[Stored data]
● ● ● ● ●

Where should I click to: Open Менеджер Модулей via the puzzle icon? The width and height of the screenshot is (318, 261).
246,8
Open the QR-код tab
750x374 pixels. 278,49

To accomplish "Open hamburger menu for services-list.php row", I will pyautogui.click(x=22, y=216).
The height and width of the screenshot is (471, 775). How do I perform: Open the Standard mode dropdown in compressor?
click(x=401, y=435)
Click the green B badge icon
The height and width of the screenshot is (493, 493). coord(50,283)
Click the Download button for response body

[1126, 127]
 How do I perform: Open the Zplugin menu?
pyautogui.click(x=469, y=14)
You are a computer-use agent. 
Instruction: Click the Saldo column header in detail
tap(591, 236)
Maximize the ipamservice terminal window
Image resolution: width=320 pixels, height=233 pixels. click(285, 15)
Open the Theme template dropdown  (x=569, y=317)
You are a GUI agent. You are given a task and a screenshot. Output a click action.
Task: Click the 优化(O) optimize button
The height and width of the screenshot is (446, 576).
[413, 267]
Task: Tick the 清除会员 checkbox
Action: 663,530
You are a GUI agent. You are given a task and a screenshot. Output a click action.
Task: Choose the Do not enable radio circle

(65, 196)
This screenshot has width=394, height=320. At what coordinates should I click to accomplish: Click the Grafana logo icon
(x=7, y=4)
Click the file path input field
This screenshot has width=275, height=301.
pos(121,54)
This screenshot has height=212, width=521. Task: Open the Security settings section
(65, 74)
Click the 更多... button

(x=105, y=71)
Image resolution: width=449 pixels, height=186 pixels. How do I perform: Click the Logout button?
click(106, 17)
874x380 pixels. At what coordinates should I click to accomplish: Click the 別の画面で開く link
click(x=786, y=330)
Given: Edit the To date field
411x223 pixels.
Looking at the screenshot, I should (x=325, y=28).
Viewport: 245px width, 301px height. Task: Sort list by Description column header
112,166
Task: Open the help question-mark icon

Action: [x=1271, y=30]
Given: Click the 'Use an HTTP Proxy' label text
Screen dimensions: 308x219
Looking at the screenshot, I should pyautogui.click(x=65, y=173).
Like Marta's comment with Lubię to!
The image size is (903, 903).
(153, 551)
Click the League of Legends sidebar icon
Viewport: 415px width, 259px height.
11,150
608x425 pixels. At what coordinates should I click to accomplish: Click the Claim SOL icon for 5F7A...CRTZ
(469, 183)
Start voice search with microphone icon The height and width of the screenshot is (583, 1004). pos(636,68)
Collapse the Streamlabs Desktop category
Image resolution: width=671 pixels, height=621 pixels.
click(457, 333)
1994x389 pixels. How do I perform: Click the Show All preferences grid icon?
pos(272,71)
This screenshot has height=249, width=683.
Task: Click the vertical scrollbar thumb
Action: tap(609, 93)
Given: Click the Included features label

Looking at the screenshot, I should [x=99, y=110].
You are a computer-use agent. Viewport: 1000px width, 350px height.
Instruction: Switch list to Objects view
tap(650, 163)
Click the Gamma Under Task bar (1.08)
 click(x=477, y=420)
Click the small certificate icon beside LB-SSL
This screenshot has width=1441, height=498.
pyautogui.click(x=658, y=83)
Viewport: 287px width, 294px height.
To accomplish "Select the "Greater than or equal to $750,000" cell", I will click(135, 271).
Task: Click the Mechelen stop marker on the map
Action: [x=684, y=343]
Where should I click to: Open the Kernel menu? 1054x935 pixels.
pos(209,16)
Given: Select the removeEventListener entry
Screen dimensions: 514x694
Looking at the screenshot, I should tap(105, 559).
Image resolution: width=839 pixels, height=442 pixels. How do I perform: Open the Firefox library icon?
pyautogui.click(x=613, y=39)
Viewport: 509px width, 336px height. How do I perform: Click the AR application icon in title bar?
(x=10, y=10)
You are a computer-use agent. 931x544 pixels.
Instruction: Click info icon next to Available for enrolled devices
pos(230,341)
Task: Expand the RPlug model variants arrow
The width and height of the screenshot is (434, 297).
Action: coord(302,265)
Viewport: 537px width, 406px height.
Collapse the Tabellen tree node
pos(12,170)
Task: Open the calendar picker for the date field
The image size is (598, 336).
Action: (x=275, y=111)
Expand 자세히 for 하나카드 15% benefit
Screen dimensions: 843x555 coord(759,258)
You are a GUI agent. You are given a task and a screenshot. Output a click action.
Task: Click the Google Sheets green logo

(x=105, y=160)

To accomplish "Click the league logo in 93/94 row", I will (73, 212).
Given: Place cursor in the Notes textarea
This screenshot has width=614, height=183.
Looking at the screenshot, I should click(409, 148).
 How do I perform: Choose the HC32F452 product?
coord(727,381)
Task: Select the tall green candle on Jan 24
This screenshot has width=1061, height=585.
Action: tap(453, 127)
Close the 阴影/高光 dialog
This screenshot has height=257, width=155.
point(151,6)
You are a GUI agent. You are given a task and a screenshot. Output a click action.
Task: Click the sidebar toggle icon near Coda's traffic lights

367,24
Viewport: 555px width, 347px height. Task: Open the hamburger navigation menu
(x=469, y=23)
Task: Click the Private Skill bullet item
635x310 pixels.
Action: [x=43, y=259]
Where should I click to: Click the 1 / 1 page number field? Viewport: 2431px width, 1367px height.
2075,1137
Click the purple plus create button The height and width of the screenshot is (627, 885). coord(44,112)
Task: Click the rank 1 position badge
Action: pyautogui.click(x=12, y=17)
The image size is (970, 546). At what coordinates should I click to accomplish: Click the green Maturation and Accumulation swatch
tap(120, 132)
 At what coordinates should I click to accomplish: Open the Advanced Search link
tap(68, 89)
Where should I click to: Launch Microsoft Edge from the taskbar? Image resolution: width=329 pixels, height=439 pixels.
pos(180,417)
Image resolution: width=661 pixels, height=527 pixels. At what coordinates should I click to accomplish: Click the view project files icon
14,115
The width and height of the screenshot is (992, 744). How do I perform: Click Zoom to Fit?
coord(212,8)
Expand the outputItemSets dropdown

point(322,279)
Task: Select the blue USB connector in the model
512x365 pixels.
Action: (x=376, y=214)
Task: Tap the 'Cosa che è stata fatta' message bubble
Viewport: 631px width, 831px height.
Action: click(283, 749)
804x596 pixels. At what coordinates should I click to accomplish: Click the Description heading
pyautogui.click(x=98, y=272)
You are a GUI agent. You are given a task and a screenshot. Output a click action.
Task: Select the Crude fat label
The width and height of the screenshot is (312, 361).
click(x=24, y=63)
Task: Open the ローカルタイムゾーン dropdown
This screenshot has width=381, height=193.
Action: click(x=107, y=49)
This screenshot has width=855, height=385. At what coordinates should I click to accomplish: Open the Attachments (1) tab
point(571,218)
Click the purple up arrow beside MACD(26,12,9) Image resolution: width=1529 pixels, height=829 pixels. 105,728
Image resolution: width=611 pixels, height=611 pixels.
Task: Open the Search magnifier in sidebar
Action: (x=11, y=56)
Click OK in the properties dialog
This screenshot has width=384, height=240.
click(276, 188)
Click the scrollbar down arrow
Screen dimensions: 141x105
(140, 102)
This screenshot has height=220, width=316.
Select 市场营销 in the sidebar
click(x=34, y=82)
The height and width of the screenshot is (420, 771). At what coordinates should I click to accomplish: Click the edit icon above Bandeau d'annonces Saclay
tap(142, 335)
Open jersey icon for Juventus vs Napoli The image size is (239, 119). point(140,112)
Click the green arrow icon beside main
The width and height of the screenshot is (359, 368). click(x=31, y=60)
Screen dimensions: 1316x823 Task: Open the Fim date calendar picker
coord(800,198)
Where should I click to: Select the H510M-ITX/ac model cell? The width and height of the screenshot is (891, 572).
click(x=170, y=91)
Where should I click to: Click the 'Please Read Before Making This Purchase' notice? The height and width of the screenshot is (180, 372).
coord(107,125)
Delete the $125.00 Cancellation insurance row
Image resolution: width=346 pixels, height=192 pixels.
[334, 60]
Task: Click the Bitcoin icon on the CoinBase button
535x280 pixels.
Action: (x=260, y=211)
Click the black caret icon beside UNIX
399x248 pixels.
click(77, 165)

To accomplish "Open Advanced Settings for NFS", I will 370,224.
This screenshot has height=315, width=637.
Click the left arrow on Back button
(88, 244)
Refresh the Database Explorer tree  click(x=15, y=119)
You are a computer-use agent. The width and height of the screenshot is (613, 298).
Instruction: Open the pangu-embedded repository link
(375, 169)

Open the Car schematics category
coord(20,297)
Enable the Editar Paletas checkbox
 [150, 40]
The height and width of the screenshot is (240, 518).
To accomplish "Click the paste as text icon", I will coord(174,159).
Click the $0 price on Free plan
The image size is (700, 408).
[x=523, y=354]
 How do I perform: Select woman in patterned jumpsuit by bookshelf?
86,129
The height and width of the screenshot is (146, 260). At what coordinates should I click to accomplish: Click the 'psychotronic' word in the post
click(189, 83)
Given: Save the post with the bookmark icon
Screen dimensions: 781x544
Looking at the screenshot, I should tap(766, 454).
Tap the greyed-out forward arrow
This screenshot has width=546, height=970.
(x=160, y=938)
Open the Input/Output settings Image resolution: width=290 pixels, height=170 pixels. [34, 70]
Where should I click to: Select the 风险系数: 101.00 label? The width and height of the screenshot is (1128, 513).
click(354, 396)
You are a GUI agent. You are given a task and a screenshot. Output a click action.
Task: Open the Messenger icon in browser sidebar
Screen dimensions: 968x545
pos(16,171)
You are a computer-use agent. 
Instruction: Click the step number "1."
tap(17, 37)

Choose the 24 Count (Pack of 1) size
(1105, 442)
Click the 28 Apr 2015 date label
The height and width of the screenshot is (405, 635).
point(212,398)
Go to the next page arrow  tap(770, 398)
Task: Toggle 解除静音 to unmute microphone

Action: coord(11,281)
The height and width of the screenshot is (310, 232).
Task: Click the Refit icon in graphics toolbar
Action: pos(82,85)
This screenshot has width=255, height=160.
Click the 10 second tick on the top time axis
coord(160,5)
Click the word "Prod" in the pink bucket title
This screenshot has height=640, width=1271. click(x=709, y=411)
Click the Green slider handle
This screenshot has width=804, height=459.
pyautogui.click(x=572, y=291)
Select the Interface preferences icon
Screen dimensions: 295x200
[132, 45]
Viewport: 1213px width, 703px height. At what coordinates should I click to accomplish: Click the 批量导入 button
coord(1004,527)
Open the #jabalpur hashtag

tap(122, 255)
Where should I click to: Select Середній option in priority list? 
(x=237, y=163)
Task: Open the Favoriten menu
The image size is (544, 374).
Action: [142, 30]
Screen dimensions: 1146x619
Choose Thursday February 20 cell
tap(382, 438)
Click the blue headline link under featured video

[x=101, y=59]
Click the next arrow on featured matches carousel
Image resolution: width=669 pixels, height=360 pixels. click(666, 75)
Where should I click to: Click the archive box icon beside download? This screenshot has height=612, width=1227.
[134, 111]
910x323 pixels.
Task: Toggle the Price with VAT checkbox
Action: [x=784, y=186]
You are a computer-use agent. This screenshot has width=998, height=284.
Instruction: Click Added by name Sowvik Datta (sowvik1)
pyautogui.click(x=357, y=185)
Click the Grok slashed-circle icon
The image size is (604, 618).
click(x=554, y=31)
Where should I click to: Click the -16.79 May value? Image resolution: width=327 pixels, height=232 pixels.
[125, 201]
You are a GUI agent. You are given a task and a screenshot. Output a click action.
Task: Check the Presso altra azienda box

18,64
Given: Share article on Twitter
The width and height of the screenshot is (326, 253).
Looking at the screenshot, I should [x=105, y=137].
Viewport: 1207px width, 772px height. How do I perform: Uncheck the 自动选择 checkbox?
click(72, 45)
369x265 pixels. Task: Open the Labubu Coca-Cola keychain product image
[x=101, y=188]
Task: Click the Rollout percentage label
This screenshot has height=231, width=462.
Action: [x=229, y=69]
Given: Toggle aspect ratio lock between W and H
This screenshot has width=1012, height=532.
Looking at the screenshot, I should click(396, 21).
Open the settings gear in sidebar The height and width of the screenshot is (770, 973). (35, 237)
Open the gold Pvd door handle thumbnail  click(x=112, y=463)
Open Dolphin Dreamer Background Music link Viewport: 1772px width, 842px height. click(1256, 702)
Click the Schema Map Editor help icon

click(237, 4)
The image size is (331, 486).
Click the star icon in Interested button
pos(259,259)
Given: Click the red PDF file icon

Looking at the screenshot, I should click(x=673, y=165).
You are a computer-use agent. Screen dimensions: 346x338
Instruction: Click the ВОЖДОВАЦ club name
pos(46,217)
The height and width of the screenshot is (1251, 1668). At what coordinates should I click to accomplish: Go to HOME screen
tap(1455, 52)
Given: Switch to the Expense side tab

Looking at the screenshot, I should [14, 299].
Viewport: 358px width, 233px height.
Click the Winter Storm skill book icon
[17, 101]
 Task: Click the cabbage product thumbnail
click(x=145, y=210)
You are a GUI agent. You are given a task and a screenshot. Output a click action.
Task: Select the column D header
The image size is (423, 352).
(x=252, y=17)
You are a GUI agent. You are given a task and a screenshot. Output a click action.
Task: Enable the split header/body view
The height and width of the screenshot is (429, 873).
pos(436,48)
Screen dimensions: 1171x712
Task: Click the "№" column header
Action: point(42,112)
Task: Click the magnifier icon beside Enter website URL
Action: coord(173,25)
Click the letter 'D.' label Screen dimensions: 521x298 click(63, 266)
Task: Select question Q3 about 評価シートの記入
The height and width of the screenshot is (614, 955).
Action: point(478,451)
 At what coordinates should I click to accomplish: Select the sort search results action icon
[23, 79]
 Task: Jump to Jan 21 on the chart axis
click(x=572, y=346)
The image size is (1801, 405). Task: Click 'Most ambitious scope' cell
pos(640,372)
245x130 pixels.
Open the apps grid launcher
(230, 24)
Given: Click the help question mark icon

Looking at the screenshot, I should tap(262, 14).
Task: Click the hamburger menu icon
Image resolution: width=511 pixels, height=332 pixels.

● ● ● ● ●

* [Work to complete]
Take exactly the lines from the one containing "The height and width of the screenshot is (1251, 1668)." through the one containing "Task: Select the column D header" in the data above, and output them with nothing added.

* [Result of the exercise]
The height and width of the screenshot is (1251, 1668). At what coordinates should I click to accomplish: Go to HOME screen
tap(1455, 52)
Given: Switch to the Expense side tab

Looking at the screenshot, I should [14, 299].
Viewport: 358px width, 233px height.
Click the Winter Storm skill book icon
[17, 101]
 Task: Click the cabbage product thumbnail
click(x=145, y=210)
You are a GUI agent. You are given a task and a screenshot. Output a click action.
Task: Select the column D header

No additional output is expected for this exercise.